* [Data]:
◆ ◆ ◆ ◆

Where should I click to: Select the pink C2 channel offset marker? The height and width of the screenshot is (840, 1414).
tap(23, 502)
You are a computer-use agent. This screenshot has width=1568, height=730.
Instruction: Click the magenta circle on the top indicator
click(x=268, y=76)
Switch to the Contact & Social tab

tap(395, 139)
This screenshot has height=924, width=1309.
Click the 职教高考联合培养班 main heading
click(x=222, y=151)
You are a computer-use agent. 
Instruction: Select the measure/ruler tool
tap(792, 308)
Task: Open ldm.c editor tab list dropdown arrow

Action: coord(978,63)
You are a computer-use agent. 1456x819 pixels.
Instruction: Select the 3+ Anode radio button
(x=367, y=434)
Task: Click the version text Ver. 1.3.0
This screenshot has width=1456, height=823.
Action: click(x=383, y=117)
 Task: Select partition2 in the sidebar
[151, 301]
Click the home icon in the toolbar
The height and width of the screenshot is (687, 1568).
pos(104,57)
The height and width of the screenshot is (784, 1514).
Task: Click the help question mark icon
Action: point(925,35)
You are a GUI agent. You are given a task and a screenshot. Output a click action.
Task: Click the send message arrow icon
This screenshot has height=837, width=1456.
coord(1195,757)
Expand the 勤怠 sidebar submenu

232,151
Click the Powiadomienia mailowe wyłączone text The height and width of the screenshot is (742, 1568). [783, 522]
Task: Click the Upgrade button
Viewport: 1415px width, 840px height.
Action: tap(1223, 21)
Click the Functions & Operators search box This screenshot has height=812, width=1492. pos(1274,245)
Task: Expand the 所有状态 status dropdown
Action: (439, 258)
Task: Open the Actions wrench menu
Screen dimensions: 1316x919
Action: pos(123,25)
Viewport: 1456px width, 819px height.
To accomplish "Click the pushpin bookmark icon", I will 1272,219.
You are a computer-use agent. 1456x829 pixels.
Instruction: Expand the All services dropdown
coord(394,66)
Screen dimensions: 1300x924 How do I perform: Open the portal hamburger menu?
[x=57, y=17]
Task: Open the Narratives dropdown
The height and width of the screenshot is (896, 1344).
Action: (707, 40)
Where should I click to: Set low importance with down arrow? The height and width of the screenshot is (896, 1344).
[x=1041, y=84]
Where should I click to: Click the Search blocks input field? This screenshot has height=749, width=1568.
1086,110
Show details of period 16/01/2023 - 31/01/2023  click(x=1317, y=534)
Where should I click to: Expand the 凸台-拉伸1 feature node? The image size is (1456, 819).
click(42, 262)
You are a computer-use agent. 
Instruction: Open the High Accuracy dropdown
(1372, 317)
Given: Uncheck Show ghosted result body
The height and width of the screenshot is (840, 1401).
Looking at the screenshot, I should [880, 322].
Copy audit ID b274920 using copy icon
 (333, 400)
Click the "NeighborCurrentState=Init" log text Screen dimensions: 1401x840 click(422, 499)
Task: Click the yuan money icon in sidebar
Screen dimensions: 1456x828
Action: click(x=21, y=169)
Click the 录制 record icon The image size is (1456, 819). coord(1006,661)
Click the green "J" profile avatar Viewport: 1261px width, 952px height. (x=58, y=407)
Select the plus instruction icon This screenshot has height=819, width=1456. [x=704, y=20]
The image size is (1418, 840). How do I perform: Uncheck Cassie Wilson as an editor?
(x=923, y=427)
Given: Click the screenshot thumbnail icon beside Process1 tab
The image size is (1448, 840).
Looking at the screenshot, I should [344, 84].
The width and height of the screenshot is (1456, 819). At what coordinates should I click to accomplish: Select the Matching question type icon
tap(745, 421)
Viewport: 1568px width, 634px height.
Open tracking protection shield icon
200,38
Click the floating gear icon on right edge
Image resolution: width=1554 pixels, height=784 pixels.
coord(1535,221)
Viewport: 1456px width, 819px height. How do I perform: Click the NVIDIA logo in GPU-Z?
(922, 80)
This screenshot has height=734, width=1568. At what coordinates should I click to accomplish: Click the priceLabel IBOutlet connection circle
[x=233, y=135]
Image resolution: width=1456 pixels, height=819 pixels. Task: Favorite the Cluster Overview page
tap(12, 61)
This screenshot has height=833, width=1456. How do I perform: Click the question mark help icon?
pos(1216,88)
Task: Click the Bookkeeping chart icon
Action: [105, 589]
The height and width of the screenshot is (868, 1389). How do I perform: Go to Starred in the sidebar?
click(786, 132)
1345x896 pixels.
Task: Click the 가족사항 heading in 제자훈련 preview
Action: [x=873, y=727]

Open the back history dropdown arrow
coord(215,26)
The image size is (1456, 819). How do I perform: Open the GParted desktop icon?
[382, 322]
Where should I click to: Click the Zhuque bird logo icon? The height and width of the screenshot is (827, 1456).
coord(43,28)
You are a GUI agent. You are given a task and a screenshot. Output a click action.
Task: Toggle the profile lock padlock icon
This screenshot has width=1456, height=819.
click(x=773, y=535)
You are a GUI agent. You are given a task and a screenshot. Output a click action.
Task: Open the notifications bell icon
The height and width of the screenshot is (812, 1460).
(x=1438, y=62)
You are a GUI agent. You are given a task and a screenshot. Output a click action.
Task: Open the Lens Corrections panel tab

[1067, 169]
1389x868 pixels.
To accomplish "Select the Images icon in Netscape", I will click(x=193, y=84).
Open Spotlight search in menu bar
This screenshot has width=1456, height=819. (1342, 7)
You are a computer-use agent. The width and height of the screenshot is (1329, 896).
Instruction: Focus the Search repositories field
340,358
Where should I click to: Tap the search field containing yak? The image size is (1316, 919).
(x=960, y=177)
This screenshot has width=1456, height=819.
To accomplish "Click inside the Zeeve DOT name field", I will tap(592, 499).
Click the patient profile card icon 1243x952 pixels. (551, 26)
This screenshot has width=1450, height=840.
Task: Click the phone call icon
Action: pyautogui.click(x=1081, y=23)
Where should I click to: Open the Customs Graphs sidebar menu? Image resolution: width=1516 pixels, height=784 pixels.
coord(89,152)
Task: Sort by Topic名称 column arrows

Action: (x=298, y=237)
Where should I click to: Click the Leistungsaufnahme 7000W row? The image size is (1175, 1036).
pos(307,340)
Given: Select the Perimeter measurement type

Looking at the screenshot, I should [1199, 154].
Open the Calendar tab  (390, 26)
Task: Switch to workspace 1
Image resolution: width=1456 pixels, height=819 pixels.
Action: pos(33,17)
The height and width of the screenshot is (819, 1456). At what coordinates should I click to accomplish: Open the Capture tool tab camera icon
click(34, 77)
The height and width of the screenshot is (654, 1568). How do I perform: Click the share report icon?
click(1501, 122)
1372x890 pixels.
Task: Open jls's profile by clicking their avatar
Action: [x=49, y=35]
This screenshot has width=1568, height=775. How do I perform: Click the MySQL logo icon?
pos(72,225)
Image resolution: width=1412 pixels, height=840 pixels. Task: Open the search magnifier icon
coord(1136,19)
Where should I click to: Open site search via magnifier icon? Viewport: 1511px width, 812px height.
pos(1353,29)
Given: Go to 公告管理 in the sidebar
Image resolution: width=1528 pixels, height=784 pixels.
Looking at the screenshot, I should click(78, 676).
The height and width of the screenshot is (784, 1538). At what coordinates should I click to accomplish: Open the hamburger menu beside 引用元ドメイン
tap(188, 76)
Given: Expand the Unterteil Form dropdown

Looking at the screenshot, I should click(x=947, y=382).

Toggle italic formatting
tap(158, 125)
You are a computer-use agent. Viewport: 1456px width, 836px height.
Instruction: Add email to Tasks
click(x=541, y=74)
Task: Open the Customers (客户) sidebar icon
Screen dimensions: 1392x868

◆ ◆ ◆ ◆

* [Exercise instructions]: Above are the records; repeat exactly the lines from the one holding "Where should I click to: Set" down to the one holding "Given: Uncheck Show ghosted result body", end lines included.

* [Exercise response]:
Where should I click to: Set low importance with down arrow? The height and width of the screenshot is (896, 1344).
[x=1041, y=84]
Where should I click to: Click the Search blocks input field? This screenshot has height=749, width=1568.
1086,110
Show details of period 16/01/2023 - 31/01/2023  click(x=1317, y=534)
Where should I click to: Expand the 凸台-拉伸1 feature node? The image size is (1456, 819).
click(42, 262)
You are a computer-use agent. 
Instruction: Open the High Accuracy dropdown
(1372, 317)
Given: Uncheck Show ghosted result body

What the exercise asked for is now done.